Speaking Greek
Notes on Aristotle’s Poetics
While some critics primarily consider Poetics a counterattack to Plato’s banishing of poets from [in] the Republic, Aristotle’s treatise on art, poetry, epic, and tragedy clearly marks out the history of literary criticism. Rather than concluding that poets should be banished from the perfect society, as does Plato, Aristotle attempts to describe the social function and the ethical utility of art.
Poetics places emphasis on the formative nature of art—while predecessor Plato esteems idealism and abstractions as the highest forms of truth to gain wisdom, Aristotle stresses the importance or primacy of the particular imitations of nature.
According to Aristotle, criticism should not be simply the application of unexamined aesthetic principles in its context within the work—but should pay attention to the overall function of feature of a work of art. Therefore, Poetics lays bare the anatomy of art, as in a scientist—carefully accounting for the features of each species cited in the text—most forms by the way are the ones that existed during those times.
Exploring the forms of art during Aristotle’s time, Poetics particularly discusses the practical details of the forms of imitation, which he termed mimesis. The treatment of the forms or modes of representation is meticulous as Aristotle presents as many definitions as the terms themselves. For instance, Aristotle goes into detail, when he cites the types of tragic plots. He also names specific terms to explicate that unity of plot is indispensably necessary. In Book 17, Aristotle gives poets some pointers on how to construct a tragedy—or how tragedy is constructed by playwrights who were awarded in Dionysian festivals.
Especially drawing on Sophocles’ Oedipus Rex, Aristotle cites the six salient parts of tragedy in order of importance—plot, character, thought, diction, music or melody and spectacle. Zooming in on the good plots, Poetics prefers the plausibility and logically connected order centered on one unified action, simultaneously frowning on multiple, divergent plots which it also deems unnecessary. Poetics suggests that the best kind of resolution to these plots is one that shows a reversal (peripeteia) of position for the main character—and a character’s recognition (anagnorisis) of his or her fate. For best effect, so to speak, characters should come from high positions in order to render remarkable tragic circumstances, and their fates must be linked to their own error, and not some accident or wickedness (hamartia).
According to Norton’s Anthology of Theory and Criticism, Aristotle’s seminal work on art renders us a number of implications for the modern critics.
First, its systematic categorization of genus and species and its comparison of tragedy and epic are said to now underlie all genre theory—“undergirding modern considerations of the historical movement from epic to the novel.
Second, its systematic description of plot and its component parts basically ground contemporary narrative theory, especially the technical field of narratology.

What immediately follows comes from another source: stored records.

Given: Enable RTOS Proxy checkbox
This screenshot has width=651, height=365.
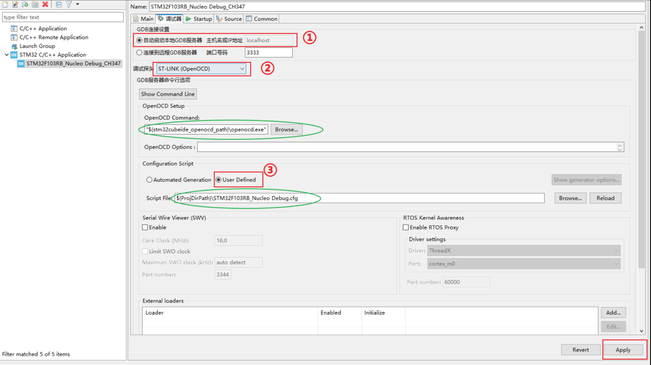Looking at the screenshot, I should 406,227.
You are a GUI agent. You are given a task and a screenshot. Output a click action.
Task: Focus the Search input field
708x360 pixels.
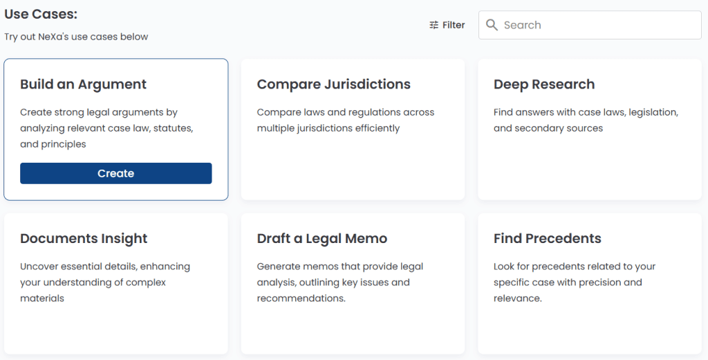pyautogui.click(x=590, y=25)
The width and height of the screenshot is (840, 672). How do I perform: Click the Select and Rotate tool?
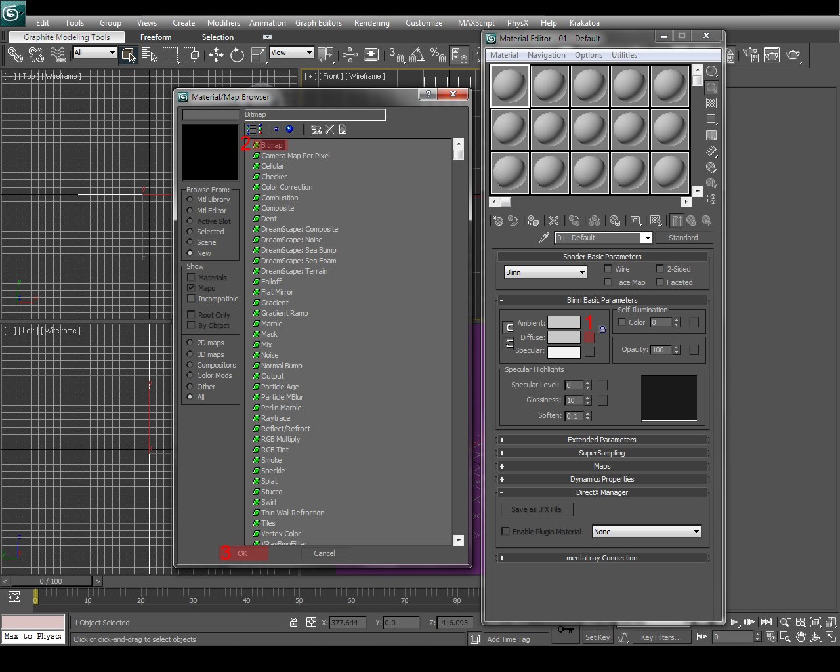(237, 55)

Third, its scientific examination of poetry—championed by the American New Critics—rather just validates it as a legitimate branch of study. Next, it affirms that poetry is a source of universal knowledge of human behavior, i.e. unlike history that produces knowledge of specific situations, poetry describes actions of characters who might be any human beings.
Lastly, to which most critics agree, good poetry renders us catharsis, primarily read as purgation of unwieldy emotion. Through time, catharsis, roughly a sense of moral purification that arises in an individual from being exposed to tragedy has come to mean ethical or intellectual clarification.